Last year, I did an analysis of how online magazines were represented in the results of the Locus Poll and was looking forward to comparing this year’s results to last. The July issue is out and I jumped right to the numbers.
The first thing I see is that online magazines are well-represented in the magazine results: Subterranean (5th), Jim Baen’s Universe (8th), Strange Horizons (9th), Ansible (13th), Clarkesworld (14th), SFSite (15th), Fantasy Magazine (16th), SFRevu (21st), and IROSF (22nd). Locus counts only eight online magazines, where I see nine. My bet is they considered Subterranean a print magazine.
However, the next thing I see really bothers me and completely invalidates any year-to-year analysis I had planned:
“Results were tabulated using the system put together by webmaster Mark Kelly, with Locus staffers entering votes from mail-in ballots. Results were available almost as soon as the voting closed, much sooner than back in the days of hand-counting. Non-subscribers outnumbered subscribers by so much that, in an attempt to better reflect the Locus magazine readership, we decided to change the counting system, so now subscriber votes count double. (Non-subscribers still managed to out-vote subscribers in most cases where there was disagreement.)”

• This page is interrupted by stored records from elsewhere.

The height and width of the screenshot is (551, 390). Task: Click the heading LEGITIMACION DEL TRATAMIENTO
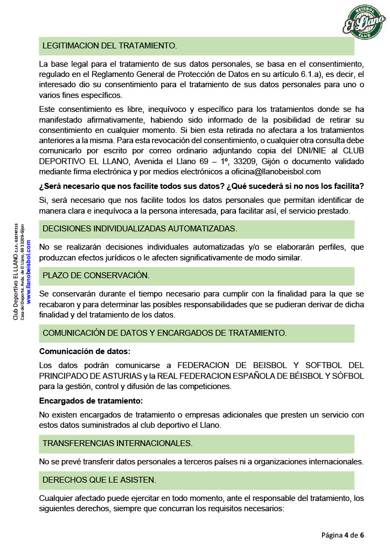[110, 46]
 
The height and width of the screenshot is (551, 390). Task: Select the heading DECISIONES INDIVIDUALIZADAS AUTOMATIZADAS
[140, 229]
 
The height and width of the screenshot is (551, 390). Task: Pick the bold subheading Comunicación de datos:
[85, 352]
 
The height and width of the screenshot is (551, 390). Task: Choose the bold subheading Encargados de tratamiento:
[91, 401]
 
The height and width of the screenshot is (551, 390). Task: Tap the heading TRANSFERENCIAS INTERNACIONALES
[117, 443]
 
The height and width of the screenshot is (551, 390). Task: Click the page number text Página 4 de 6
[343, 535]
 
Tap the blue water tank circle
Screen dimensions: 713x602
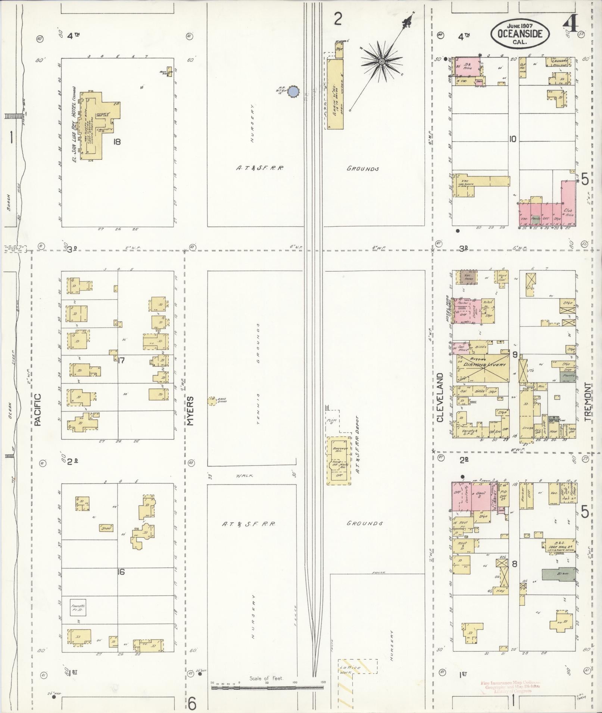[x=294, y=91]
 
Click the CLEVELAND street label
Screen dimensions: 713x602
[x=440, y=397]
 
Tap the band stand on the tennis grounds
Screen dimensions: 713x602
[x=212, y=401]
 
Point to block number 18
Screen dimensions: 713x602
[x=117, y=142]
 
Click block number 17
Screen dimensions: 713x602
[x=120, y=360]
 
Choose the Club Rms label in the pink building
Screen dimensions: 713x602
[x=569, y=213]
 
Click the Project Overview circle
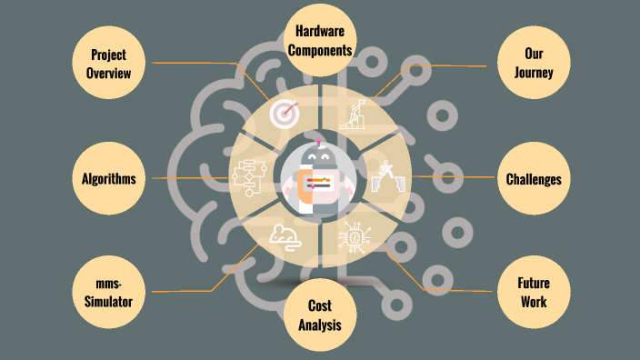[108, 63]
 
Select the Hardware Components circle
[320, 40]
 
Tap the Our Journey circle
[534, 63]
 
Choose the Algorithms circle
[108, 178]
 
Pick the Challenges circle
[534, 178]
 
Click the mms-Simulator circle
[108, 292]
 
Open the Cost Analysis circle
[320, 315]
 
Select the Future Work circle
[534, 292]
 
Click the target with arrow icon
[285, 113]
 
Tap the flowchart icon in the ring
[249, 178]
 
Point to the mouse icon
[285, 237]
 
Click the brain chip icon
[355, 237]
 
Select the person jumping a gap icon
[388, 176]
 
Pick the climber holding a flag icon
[354, 115]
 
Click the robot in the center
[319, 177]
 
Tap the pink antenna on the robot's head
[319, 142]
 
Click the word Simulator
[108, 302]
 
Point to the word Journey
[534, 73]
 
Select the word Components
[320, 50]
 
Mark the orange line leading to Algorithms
[190, 178]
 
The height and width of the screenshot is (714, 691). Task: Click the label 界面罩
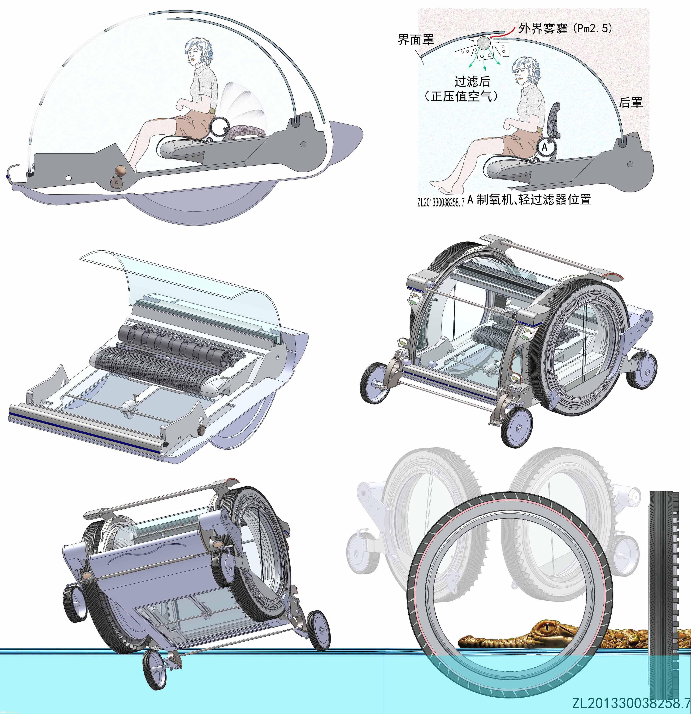(x=416, y=39)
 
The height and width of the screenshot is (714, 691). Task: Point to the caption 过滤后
(x=472, y=81)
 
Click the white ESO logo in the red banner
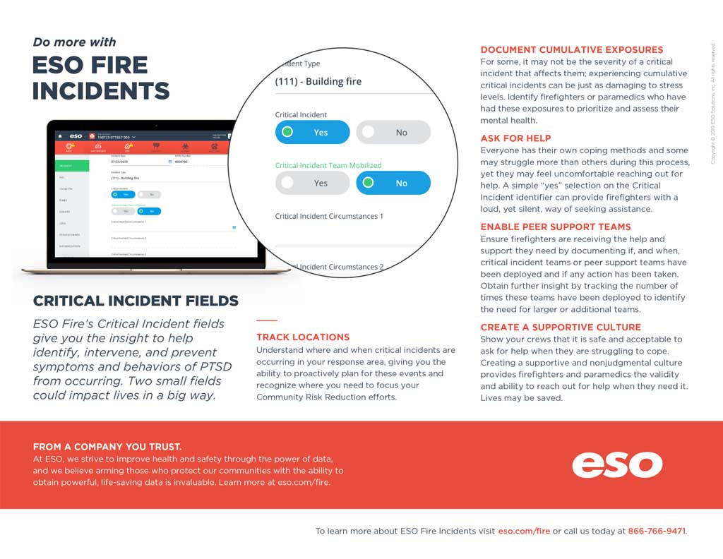pyautogui.click(x=617, y=464)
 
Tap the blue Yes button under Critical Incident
pyautogui.click(x=312, y=132)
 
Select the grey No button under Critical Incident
pyautogui.click(x=393, y=132)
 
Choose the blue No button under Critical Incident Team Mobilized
pyautogui.click(x=393, y=183)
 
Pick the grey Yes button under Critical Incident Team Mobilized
pyautogui.click(x=312, y=183)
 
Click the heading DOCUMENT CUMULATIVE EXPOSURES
pyautogui.click(x=572, y=50)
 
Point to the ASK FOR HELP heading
pyautogui.click(x=515, y=138)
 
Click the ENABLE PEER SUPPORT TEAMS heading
pyautogui.click(x=556, y=227)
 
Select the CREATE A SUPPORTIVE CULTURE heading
pyautogui.click(x=561, y=327)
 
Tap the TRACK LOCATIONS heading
pyautogui.click(x=303, y=337)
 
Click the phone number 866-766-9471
pyautogui.click(x=657, y=531)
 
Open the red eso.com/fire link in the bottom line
pyautogui.click(x=524, y=531)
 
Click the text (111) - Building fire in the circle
pyautogui.click(x=318, y=81)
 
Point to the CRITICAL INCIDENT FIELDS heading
pyautogui.click(x=136, y=301)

They changed the vote counting system after the polls closed. If they were so concerned about the results reflecting reader opinion, why allow non-subscribers the chance to vote in the first place? Doing something like this makes it seem like they were unhappy with the results and put a fix in. Given their long-standing reputation, I’m sure that wasn’t their plan, but what were they thinking?
I think this action significantly hurts the credibility of the poll and the Locus Awards. By their own admission, changing how they counted the votes took the Best First Novel Award away from Patrick Rothfuss and handed it to Joe Hill. That’s just a horrible way to lose and a horrible way to win.
I’d love to get my hands on the raw data and see how things really shook out.